• 文本片段
· · · ·

- +1
学者叶嘉莹人民日报撰文谈“吟诵”:惜之念之的文化遗产
吟诵是学习中国古典诗歌非常重要的入门途径。我从小是吟诵着诗词长大的,就我个人经验,高声朗读和吟诵是学习诗歌和古文的一种方式;不出声音地读,就不能真正对作品的内容、情意有深入的体会和了解。
吟诵是一种既遵循语言特点,又根据个人理解,依循作品的平仄音韵,把诗中的喜怒哀乐、感情的起伏变化,通过自己抑扬抗坠的声调表现出来的方式,比普通朗诵对作品内涵有更深入的体会;吟诵是一种细致的、创造性的、回味式的读书方法和表达方式,是文字、音声和情意的综合表达,是我们民族世代相传的宝贵的非物质文化遗产。吟诵之目的不是为了吟给别人听,而是为了使自己的心灵与作品中诗人之心灵,藉着吟诵的声音达到深微密切的交流和感应。因此,吟诵之前有两点基础必不可省:一是对于作者与诗歌情意的了解;二是读诵的节奏平仄。没有这两点基础的自由吟是不能通达的。

· · · ·

• 任务
根据上面谈吟诵的文本片段,吟诵之前哪两点基础必不可省?

· · · ·

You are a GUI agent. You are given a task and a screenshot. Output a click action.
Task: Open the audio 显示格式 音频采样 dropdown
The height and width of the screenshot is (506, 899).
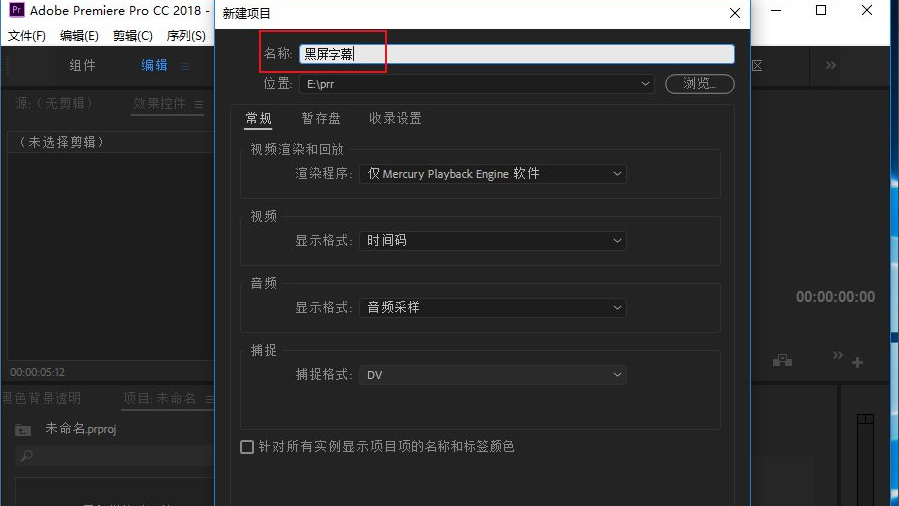coord(617,308)
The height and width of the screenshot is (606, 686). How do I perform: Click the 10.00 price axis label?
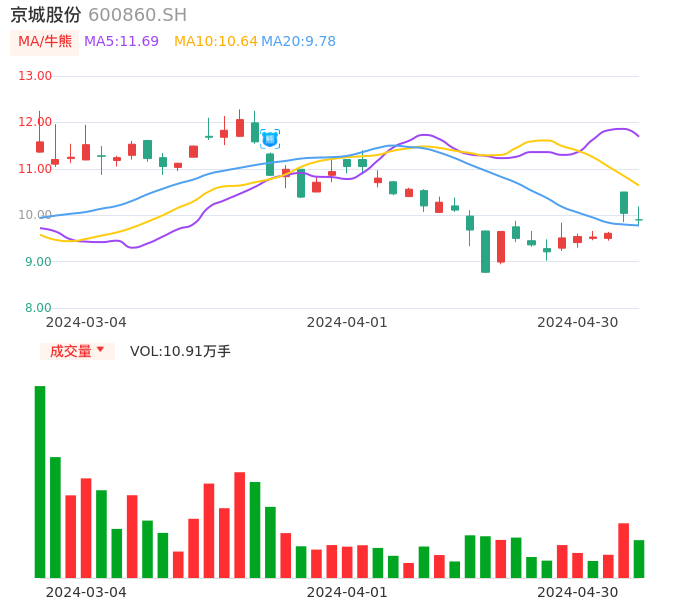(36, 215)
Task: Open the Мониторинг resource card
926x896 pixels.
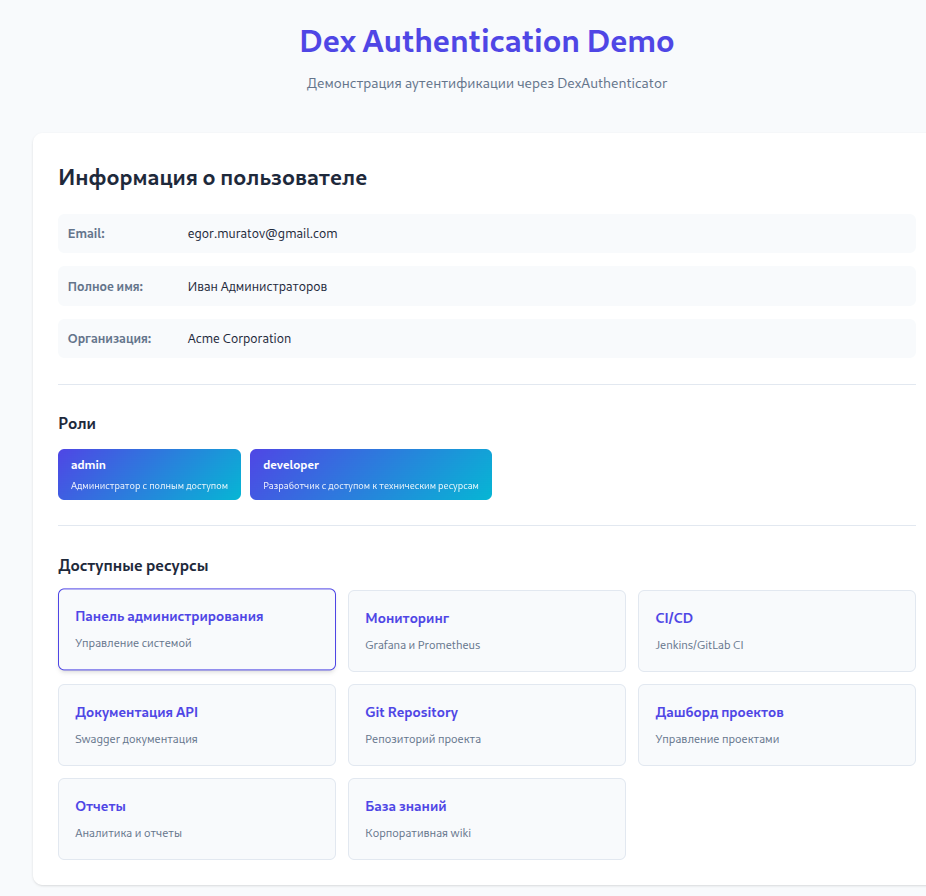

· · · ·

• 答案
一是对于作者与诗歌情意的了解,二是读诵的节奏平仄。